Zumindest bis vor drei Monaten. Da ist ihre älteste Tochter volljährig geworden. "Und das Arbeitsamt findet, jetzt könne sie ja mit eigenem Einkommen zum Haushalt beitragen und hat mir das Arbeitslosengeld gestrichen", sagt sie.

"Jedes Mal, wenn ich hier bin, fällt ihnen etwas anderes ein"

Dass ihre Tochter, die gerade ihr Abitur gemacht hat, aktuell nicht arbeitet und damit auch nichts zum Haushalt beitragen kann, muss sie erst belegen. "Aber jedes Mal, wenn ich hier bin, fällt ihnen etwas anderes ein, das noch fehlt", sagt Mayer. In den vergangenen Monaten hat sie Schulden gemacht, viele Schulden: "Mit 830 Euro für drei Personen Miete, Kleidung und Essen bezahlen – unmöglich."

Tina Mayer heißt eigentlich anders. So wie auch Alaya. Mit ihrem richtigen Namen oder einem Foto in der Zeitung aufzutauchen, kommt für die beiden Frauen nicht in Frage. Sie haben Angst, sanktioniert zu werden, wenn sie sich beschweren.

"Man weiß ja nie, was denen noch einfällt", sagt Mayer. "Denn eines habe ich gelernt in den vergangenen Monaten: Die vom Jobcenter sitzen am längeren Hebel. Immer."


Martin Steidl Steidl war fast 30 Jahre lang Personalrat in verschiedenen Jobcentern. Seit er 2015 in den Ruhestand gegangen ist, arbeitet er ehrenamtlich für die Erwerbslosen-Beratungsstelle von Verdi. MIt der Az sprach er über die Situation der Mitarbeiter.

AZ: Herr Steidl, wie frei können Jobcenter-Mitarbeiter entscheiden, ob sie Sanktionen verhängen?
MARTIN STEIDL: Eigentlich ist der Ermessensspielraum da sehr groß. Nirgendwo steht offiziell, die Menschen sollten schikaniert werden. Aber gleichzeitig ist das System so aufgebaut, dass die Leute unter Druck geraten. Zum Beispiel wird für jeden Mitarbeiter eine Sanktionsquote errechnet. Und wenn die auffallend niedrig ist, dann wird da durchaus nachgefragt.

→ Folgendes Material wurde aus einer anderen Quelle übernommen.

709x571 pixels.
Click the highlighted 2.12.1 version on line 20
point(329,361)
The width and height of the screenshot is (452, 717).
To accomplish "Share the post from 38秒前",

Das heißt, die Angestellten in den Jobcentern stehen unter Druck, Sanktionen zu verhängen?
Nicht offiziell. Aber zwischen den Zeilen schwingt das schon ein wenig mit. Das viel größere Problem ist aber die Überlastung. Viele Mitarbeiter in Jobcentern sind befristet angestellt. Die wollen ihren Job nicht verlieren, das ist ja klar. Und um das sicherzustellen, muss man vorlegen: zum Beispiel eine hohe Quote an unterzeichneten Eingliederungsvereinbarungen.

Was ist denn eine Eingliederungsvereinbarung?
Das ist ein Vertrag zwischen dem Arbeitsvermittler und dem Job-Suchenden. Darin werden die Maßnahmen festgelegt, die den Arbeitssuchenden betreffen. Also beispielsweise Ein-Euro-Jobs, Einzelcoachings und so weiter. Eigentlich sollten das individuelle Verträge sein. Seit dem 1. August 2016 ist sogar gesetzlich festgelegt, dass die Inhalte der Vereinbarung „verhandelt“ werden sollten.

Aber?
Aber die Jobcenter-Angestellten stehen unter einem wahnsinnigen Druck, sie müssen teilweise bis zu 400 solcher Vereinbarungen im Monat bekommen. Da ist dann nicht viel mit Verhandlungen. Oft wird den Leuten einfach ein Formblatt hingelegt und gehofft, dass sie es möglichst schnell unterschreiben. Deswegen sind viele dieser Vereinbarungen rechtlich angreifbar.